FANUC and Yaskawa’s existing product lines, both built around articulated arms, are cataloged in Industrial Robotics Hub’s own robot database; neither company has yet listed a Cosmos-specific model.

Sources

  1. Japan's Robotics and Manufacturing Leaders Build on NVIDIA Cosmos to Advance Physical AI Frontier — NVIDIA Newsroom, Jul 15, 2026
  2. Japan's Robotics and Manufacturing Leaders Build on NVIDIA Cosmos to Advance Physical AI Frontier — GlobeNewswire, Jul 16, 2026
  3. NVIDIA, Japan robotics and manufacturing leaders build physical AI coalition — Taipei Times, Jul 17, 2026
  4. Japan Ecosystem 2026 — NVIDIA Blog, Jul 15, 2026

Frequently asked questions

What is NVIDIA Cosmos, and why do FANUC, Yaskawa, and Kawasaki need it? +

Cosmos is NVIDIA's world foundation model platform for physical AI: software trained to predict and simulate how the real world behaves, so a robot can be trained and tested against realistic synthetic scenarios before it ever touches a real part.

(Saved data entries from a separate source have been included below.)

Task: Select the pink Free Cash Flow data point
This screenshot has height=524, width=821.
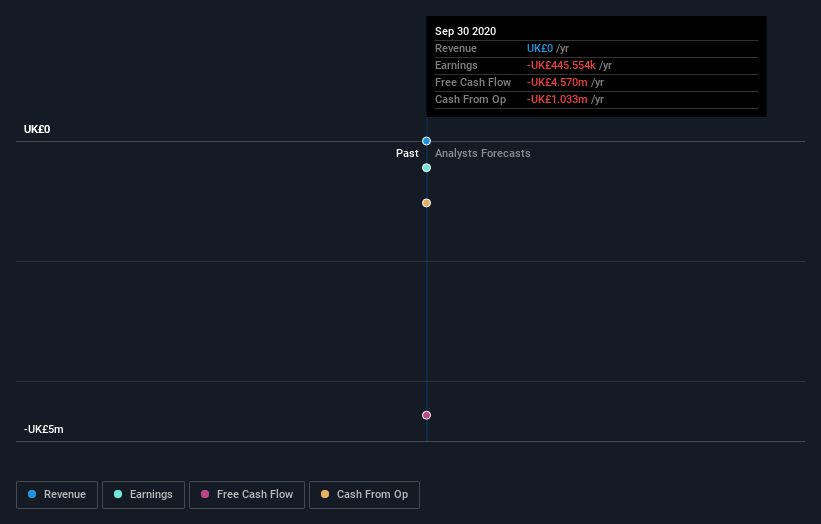Action: point(426,415)
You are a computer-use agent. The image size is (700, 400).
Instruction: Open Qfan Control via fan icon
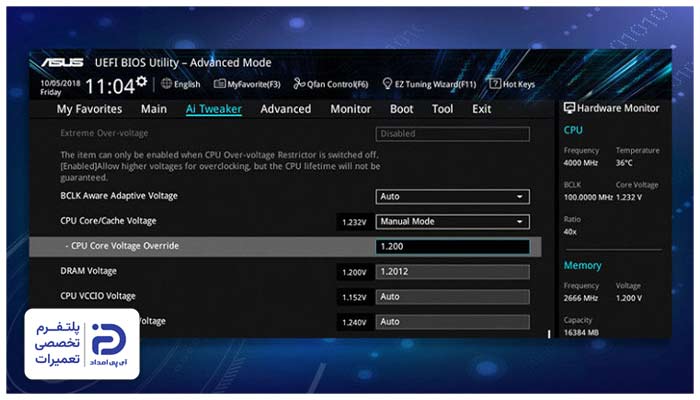[299, 83]
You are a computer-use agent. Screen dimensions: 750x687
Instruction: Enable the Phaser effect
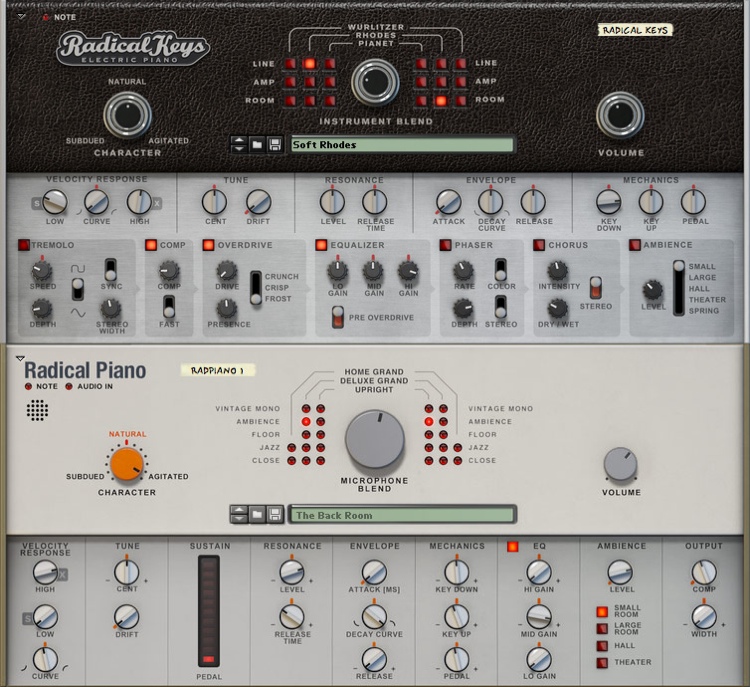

Paired with NVIDIA's Isaac simulation tools, Omniverse digital twins, and Jetson edge compute, it targets the same problem all three manufacturers face: teaching arms and mobile robots to handle variation, a part sitting a few millimeters off, a bin that isn't quite full, that rigid pre-programmed motion paths cannot.

Is this the same Japanese robotics program Industrial Robotics Hub covered on July 15? +

Yes, with new specifics. The ¥387.3 billion figure is the same fiscal-2026 tranche METI committed to the Noetra consortium in our July 15 coverage. What's new here is the NVIDIA-specific hardware buildout, Noetra Corp's 27,500 Rubin GPU and 13,750 Vera CPU order, a 140-megawatt data center, and named commitments from FANUC, Yaskawa, Kawasaki Heavy Industries, and Fujitsu to build products on NVIDIA's Cosmos, Isaac, Omniverse, and Jetson stack specifically.

When will factory robots running on this NVIDIA stack actually ship? +

Not soon on the infrastructure side. Noetra Corp's data center does not begin construction until April 2027 and is not targeted to be operational until June 2028. Separately, FANUC, Yaskawa, and Kawasaki already use NVIDIA Isaac simulation and Jetson edge hardware in current development work, so incremental Cosmos-linked tools could surface in existing product lines before Noetra's own infrastructure comes online, but neither NVIDIA nor the four companies have published a product ship date tied to this announcement.

How does this compare to humanoid-robot funding news like Agility Robotics' SPAC or AI² Robotics' $735 million round? +

Different targets. Agility and AI² Robotics are individual companies raising capital to build and sell specific humanoid robots. This is a national infrastructure and software-platform bet: Japan's government funding shared AI compute and a foundation model that FANUC, Yaskawa, Kawasaki, and Fujitsu can each build their own, separate products on top of, arms, mobile robots, and exosuits alike, rather than one company betting on one robot.